[Task details]: Calculate how many lines of the data hold "computer". The answer consists of that number only.

[Excerpts from a dataset]
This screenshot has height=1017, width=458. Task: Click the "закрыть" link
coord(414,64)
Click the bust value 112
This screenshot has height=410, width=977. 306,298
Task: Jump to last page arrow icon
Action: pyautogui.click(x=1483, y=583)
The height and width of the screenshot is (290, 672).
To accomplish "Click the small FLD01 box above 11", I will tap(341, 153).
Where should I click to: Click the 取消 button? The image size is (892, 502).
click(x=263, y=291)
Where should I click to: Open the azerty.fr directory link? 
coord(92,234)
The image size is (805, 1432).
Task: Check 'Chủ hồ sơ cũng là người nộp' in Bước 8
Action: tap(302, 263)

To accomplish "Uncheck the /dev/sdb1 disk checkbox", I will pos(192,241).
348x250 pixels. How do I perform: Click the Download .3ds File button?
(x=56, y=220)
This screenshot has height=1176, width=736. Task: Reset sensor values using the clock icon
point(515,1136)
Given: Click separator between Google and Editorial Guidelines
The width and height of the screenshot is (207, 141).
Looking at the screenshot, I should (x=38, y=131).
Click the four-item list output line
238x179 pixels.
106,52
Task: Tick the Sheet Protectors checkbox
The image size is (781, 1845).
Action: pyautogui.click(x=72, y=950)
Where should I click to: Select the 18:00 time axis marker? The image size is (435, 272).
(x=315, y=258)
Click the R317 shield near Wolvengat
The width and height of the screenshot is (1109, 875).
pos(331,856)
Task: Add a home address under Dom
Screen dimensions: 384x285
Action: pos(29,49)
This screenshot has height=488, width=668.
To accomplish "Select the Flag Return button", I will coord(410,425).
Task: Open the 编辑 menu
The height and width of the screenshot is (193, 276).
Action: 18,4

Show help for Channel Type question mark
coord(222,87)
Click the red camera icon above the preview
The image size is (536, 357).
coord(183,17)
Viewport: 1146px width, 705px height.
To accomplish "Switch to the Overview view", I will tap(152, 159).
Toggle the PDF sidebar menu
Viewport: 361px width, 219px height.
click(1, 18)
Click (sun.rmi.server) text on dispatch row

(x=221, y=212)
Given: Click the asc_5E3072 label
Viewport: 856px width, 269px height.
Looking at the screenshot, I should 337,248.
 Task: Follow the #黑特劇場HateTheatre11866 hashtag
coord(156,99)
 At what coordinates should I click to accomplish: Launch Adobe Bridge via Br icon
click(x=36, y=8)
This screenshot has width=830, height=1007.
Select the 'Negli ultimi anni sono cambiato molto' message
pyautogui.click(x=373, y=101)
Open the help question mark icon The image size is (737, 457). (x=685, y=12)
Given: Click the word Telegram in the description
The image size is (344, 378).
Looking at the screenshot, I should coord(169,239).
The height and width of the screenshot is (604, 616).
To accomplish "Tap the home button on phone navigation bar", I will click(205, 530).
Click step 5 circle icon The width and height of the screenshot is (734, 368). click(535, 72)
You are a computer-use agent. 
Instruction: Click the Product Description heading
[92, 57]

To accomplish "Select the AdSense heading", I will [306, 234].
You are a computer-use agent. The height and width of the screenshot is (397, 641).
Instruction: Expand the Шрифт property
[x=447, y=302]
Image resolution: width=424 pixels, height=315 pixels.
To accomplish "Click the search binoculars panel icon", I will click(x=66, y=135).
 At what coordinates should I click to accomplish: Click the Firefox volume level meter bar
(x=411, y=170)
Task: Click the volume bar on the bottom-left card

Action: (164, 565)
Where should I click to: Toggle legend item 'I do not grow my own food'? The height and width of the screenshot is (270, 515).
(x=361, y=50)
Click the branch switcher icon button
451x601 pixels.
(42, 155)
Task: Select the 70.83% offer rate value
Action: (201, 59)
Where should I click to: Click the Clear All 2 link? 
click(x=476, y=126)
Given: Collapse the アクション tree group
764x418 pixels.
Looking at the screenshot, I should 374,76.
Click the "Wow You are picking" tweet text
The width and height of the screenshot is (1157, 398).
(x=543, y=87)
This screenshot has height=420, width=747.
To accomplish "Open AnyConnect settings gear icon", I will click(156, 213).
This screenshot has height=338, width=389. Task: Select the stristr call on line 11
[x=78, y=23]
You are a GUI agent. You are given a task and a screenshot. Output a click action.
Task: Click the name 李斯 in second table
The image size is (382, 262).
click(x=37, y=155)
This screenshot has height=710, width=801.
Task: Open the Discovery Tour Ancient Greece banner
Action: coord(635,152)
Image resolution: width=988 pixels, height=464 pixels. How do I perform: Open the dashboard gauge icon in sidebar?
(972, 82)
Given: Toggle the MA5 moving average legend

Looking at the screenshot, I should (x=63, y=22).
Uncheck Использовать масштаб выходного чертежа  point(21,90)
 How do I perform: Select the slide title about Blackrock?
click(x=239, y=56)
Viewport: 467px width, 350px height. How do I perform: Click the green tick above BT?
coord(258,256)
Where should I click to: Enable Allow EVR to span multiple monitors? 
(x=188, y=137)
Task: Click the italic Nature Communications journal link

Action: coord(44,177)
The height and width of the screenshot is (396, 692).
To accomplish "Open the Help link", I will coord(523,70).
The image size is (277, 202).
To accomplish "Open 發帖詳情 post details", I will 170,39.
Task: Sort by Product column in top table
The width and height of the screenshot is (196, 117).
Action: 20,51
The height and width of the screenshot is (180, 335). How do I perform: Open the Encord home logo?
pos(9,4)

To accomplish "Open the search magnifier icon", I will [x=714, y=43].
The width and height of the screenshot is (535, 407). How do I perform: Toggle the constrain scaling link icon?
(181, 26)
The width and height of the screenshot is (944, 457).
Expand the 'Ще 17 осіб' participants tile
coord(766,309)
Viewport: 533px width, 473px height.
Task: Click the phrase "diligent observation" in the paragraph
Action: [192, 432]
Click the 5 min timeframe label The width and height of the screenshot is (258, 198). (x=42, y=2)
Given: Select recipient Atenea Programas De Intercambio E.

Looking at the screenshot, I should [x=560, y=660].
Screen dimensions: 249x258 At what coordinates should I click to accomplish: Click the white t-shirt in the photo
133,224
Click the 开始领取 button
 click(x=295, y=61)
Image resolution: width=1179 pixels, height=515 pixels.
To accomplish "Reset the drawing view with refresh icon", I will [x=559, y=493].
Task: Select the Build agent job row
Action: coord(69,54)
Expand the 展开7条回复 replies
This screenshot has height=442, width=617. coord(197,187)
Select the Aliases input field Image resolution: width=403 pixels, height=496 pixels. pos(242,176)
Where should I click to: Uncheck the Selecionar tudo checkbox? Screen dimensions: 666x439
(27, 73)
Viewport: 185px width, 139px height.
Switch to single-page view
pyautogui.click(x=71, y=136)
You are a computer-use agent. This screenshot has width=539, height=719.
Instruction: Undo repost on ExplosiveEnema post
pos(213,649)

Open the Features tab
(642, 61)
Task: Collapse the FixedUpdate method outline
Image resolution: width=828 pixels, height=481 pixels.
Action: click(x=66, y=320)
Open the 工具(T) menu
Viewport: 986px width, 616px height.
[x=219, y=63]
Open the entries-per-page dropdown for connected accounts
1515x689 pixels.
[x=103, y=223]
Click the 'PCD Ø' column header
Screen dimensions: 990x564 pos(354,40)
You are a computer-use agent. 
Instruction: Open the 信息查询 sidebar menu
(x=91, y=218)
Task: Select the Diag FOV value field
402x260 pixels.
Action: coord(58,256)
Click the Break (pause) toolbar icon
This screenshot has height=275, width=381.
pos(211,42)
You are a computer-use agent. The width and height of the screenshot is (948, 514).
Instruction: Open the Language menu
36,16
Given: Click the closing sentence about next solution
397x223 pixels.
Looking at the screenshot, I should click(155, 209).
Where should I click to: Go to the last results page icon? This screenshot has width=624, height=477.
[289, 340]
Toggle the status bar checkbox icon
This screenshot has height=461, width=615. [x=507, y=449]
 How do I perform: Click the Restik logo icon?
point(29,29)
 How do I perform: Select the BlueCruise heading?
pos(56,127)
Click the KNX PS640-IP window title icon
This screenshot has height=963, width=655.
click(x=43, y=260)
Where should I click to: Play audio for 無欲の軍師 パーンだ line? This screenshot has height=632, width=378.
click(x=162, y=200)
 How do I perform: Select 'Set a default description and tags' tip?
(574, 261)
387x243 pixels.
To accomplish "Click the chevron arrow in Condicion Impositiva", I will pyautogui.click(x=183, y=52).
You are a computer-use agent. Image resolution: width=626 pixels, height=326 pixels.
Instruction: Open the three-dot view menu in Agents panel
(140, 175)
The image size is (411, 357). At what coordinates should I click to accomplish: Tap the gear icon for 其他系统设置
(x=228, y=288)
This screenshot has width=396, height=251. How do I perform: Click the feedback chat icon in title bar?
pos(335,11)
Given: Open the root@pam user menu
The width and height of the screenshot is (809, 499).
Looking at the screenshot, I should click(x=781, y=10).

[Solution for this problem]: 6